(Task to carry out) Copy the data exactly, line for line.

(Entries provided)
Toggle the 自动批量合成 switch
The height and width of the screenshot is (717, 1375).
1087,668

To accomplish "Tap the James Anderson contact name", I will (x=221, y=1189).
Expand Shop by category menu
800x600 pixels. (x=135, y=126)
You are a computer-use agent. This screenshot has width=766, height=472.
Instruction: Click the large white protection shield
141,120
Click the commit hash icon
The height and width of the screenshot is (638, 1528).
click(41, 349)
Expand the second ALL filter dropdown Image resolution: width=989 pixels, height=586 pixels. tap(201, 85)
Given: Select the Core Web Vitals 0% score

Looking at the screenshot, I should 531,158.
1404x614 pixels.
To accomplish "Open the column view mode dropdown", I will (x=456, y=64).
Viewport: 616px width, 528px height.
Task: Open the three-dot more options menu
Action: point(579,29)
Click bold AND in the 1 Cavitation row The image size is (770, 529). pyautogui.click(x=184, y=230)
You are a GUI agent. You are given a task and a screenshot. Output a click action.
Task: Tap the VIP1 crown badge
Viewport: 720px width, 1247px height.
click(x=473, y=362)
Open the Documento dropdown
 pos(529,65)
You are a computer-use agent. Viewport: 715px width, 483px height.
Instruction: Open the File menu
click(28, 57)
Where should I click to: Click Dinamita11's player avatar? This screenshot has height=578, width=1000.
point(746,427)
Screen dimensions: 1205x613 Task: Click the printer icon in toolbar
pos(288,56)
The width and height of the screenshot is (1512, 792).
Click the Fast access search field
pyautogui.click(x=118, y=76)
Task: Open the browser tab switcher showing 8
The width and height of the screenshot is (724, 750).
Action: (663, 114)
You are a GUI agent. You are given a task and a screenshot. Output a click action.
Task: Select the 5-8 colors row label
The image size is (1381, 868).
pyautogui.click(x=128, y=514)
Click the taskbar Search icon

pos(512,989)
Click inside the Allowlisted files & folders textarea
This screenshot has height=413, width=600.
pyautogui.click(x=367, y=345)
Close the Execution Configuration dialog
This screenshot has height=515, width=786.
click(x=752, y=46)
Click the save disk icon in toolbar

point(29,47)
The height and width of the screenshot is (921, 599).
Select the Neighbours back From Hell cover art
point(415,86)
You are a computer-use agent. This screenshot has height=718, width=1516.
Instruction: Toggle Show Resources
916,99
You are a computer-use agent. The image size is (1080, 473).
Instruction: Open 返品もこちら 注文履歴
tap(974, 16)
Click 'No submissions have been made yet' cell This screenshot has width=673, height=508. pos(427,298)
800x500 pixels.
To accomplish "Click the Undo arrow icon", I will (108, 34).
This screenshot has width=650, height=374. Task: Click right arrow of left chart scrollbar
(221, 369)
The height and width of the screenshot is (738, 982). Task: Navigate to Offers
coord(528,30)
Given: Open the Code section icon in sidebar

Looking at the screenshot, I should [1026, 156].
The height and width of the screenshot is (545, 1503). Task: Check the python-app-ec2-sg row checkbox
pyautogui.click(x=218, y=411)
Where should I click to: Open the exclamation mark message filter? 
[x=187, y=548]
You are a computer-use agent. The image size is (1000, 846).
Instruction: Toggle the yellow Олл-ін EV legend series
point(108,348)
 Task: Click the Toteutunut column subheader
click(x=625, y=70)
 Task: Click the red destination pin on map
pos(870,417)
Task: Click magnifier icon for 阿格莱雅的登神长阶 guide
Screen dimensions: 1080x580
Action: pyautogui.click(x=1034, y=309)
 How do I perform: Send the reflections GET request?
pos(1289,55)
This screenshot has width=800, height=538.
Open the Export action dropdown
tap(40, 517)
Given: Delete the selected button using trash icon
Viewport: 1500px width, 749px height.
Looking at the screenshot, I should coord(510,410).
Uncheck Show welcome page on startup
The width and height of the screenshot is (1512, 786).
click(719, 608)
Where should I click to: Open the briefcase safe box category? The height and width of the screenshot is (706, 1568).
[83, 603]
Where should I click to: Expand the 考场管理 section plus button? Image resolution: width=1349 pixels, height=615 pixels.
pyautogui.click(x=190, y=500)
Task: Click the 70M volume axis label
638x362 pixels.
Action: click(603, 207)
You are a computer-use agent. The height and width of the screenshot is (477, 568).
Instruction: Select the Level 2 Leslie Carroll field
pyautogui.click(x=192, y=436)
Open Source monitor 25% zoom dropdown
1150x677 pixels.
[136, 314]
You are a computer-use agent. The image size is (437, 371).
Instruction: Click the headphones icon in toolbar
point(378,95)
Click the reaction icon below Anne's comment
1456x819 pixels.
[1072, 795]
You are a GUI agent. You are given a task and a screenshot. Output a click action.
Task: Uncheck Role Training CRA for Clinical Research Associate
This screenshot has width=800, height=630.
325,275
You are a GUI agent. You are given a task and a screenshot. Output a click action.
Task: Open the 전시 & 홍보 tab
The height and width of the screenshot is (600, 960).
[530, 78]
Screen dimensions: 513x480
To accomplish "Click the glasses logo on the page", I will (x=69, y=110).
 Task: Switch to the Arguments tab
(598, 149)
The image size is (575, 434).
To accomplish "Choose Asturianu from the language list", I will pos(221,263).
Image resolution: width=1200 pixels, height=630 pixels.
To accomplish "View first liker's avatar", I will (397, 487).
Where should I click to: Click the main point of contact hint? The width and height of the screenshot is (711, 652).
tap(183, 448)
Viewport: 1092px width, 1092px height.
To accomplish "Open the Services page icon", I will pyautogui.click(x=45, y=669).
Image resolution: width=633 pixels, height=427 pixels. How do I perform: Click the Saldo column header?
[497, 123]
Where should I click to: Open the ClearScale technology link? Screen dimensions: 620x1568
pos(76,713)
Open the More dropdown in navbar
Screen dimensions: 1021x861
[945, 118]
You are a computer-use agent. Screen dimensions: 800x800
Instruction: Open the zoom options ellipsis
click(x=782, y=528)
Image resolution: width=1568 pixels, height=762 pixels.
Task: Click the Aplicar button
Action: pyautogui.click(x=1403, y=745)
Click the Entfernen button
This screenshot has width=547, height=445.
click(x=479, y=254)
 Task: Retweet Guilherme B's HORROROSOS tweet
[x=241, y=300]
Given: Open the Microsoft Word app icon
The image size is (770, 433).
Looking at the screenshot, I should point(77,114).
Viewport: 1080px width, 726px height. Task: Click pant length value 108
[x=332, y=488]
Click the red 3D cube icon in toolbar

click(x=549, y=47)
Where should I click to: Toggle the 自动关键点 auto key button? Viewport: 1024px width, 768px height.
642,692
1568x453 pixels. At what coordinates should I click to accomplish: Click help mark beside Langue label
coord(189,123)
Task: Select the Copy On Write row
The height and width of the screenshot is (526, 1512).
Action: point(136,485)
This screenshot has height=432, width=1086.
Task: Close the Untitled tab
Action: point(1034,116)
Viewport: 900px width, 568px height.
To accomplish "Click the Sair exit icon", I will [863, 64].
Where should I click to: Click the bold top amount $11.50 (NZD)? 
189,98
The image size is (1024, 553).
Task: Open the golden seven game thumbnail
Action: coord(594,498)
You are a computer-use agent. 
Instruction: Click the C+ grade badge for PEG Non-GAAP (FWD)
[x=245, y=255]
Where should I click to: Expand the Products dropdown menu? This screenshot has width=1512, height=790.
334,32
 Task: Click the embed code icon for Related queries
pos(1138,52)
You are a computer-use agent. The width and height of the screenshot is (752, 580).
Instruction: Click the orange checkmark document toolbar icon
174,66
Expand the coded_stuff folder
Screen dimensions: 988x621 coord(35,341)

(Result of the exercise)
Toggle the 自动批量合成 switch
The height and width of the screenshot is (717, 1375).
1087,668

To accomplish "Tap the James Anderson contact name", I will (x=221, y=1189).
Expand Shop by category menu
800x600 pixels. (x=135, y=126)
You are a computer-use agent. This screenshot has width=766, height=472.
Instruction: Click the large white protection shield
141,120
Click the commit hash icon
The height and width of the screenshot is (638, 1528).
click(41, 349)
Expand the second ALL filter dropdown Image resolution: width=989 pixels, height=586 pixels. tap(201, 85)
Given: Select the Core Web Vitals 0% score

Looking at the screenshot, I should 531,158.
1404x614 pixels.
To accomplish "Open the column view mode dropdown", I will (x=456, y=64).
Viewport: 616px width, 528px height.
Task: Open the three-dot more options menu
Action: point(579,29)
Click bold AND in the 1 Cavitation row The image size is (770, 529). pyautogui.click(x=184, y=230)
You are a GUI agent. You are given a task and a screenshot. Output a click action.
Task: Tap the VIP1 crown badge
Viewport: 720px width, 1247px height.
click(x=473, y=362)
Open the Documento dropdown
 pos(529,65)
You are a computer-use agent. Viewport: 715px width, 483px height.
Instruction: Open the File menu
click(28, 57)
Where should I click to: Click Dinamita11's player avatar? This screenshot has height=578, width=1000.
point(746,427)
Screen dimensions: 1205x613 Task: Click the printer icon in toolbar
pos(288,56)
The width and height of the screenshot is (1512, 792).
Click the Fast access search field
pyautogui.click(x=118, y=76)
Task: Open the browser tab switcher showing 8
The width and height of the screenshot is (724, 750).
Action: (663, 114)
You are a GUI agent. You are given a task and a screenshot. Output a click action.
Task: Select the 5-8 colors row label
The image size is (1381, 868).
pyautogui.click(x=128, y=514)
Click the taskbar Search icon

pos(512,989)
Click inside the Allowlisted files & folders textarea
This screenshot has height=413, width=600.
pyautogui.click(x=367, y=345)
Close the Execution Configuration dialog
This screenshot has height=515, width=786.
click(x=752, y=46)
Click the save disk icon in toolbar

point(29,47)
The height and width of the screenshot is (921, 599).
Select the Neighbours back From Hell cover art
point(415,86)
You are a computer-use agent. This screenshot has height=718, width=1516.
Instruction: Toggle Show Resources
916,99
You are a computer-use agent. The image size is (1080, 473).
Instruction: Open 返品もこちら 注文履歴
tap(974, 16)
Click 'No submissions have been made yet' cell This screenshot has width=673, height=508. pos(427,298)
800x500 pixels.
To accomplish "Click the Undo arrow icon", I will (108, 34).
This screenshot has width=650, height=374. Task: Click right arrow of left chart scrollbar
(221, 369)
The height and width of the screenshot is (738, 982). Task: Navigate to Offers
coord(528,30)
Given: Open the Code section icon in sidebar

Looking at the screenshot, I should [1026, 156].
The height and width of the screenshot is (545, 1503). Task: Check the python-app-ec2-sg row checkbox
pyautogui.click(x=218, y=411)
Where should I click to: Open the exclamation mark message filter? 
[x=187, y=548]
You are a computer-use agent. The image size is (1000, 846).
Instruction: Toggle the yellow Олл-ін EV legend series
point(108,348)
 Task: Click the Toteutunut column subheader
click(x=625, y=70)
 Task: Click the red destination pin on map
pos(870,417)
Task: Click magnifier icon for 阿格莱雅的登神长阶 guide
Screen dimensions: 1080x580
Action: pyautogui.click(x=1034, y=309)
 How do I perform: Send the reflections GET request?
pos(1289,55)
This screenshot has width=800, height=538.
Open the Export action dropdown
tap(40, 517)
Given: Delete the selected button using trash icon
Viewport: 1500px width, 749px height.
Looking at the screenshot, I should coord(510,410).
Uncheck Show welcome page on startup
The width and height of the screenshot is (1512, 786).
click(719, 608)
Where should I click to: Open the briefcase safe box category? The height and width of the screenshot is (706, 1568).
[83, 603]
Where should I click to: Expand the 考场管理 section plus button? Image resolution: width=1349 pixels, height=615 pixels.
pyautogui.click(x=190, y=500)
Task: Click the 70M volume axis label
638x362 pixels.
Action: click(603, 207)
You are a computer-use agent. The height and width of the screenshot is (477, 568).
Instruction: Select the Level 2 Leslie Carroll field
pyautogui.click(x=192, y=436)
Open Source monitor 25% zoom dropdown
1150x677 pixels.
[136, 314]
You are a computer-use agent. The image size is (437, 371).
Instruction: Click the headphones icon in toolbar
point(378,95)
Click the reaction icon below Anne's comment
1456x819 pixels.
[1072, 795]
You are a GUI agent. You are given a task and a screenshot. Output a click action.
Task: Uncheck Role Training CRA for Clinical Research Associate
This screenshot has width=800, height=630.
325,275
You are a GUI agent. You are given a task and a screenshot. Output a click action.
Task: Open the 전시 & 홍보 tab
The height and width of the screenshot is (600, 960).
[530, 78]
Screen dimensions: 513x480
To accomplish "Click the glasses logo on the page", I will (x=69, y=110).
 Task: Switch to the Arguments tab
(598, 149)
The image size is (575, 434).
To accomplish "Choose Asturianu from the language list", I will pos(221,263).
Image resolution: width=1200 pixels, height=630 pixels.
To accomplish "View first liker's avatar", I will (397, 487).
Where should I click to: Click the main point of contact hint? The width and height of the screenshot is (711, 652).
tap(183, 448)
Viewport: 1092px width, 1092px height.
To accomplish "Open the Services page icon", I will pyautogui.click(x=45, y=669).
Image resolution: width=633 pixels, height=427 pixels. How do I perform: Click the Saldo column header?
[497, 123]
Where should I click to: Open the ClearScale technology link? Screen dimensions: 620x1568
pos(76,713)
Open the More dropdown in navbar
Screen dimensions: 1021x861
[945, 118]
You are a computer-use agent. Screen dimensions: 800x800
Instruction: Open the zoom options ellipsis
click(x=782, y=528)
Image resolution: width=1568 pixels, height=762 pixels.
Task: Click the Aplicar button
Action: pyautogui.click(x=1403, y=745)
Click the Entfernen button
This screenshot has width=547, height=445.
click(x=479, y=254)
 Task: Retweet Guilherme B's HORROROSOS tweet
[x=241, y=300]
Given: Open the Microsoft Word app icon
The image size is (770, 433).
Looking at the screenshot, I should point(77,114).
Viewport: 1080px width, 726px height. Task: Click pant length value 108
[x=332, y=488]
Click the red 3D cube icon in toolbar

click(x=549, y=47)
Where should I click to: Toggle the 自动关键点 auto key button? Viewport: 1024px width, 768px height.
642,692
1568x453 pixels. At what coordinates should I click to accomplish: Click help mark beside Langue label
coord(189,123)
Task: Select the Copy On Write row
The height and width of the screenshot is (526, 1512).
Action: point(136,485)
This screenshot has height=432, width=1086.
Task: Close the Untitled tab
Action: point(1034,116)
Viewport: 900px width, 568px height.
To accomplish "Click the Sair exit icon", I will [863, 64].
Where should I click to: Click the bold top amount $11.50 (NZD)? 
189,98
The image size is (1024, 553).
Task: Open the golden seven game thumbnail
Action: coord(594,498)
You are a computer-use agent. 
Instruction: Click the C+ grade badge for PEG Non-GAAP (FWD)
[x=245, y=255]
Where should I click to: Expand the Products dropdown menu? This screenshot has width=1512, height=790.
334,32
 Task: Click the embed code icon for Related queries
pos(1138,52)
You are a computer-use agent. The width and height of the screenshot is (752, 580).
Instruction: Click the orange checkmark document toolbar icon
174,66
Expand the coded_stuff folder
Screen dimensions: 988x621 coord(35,341)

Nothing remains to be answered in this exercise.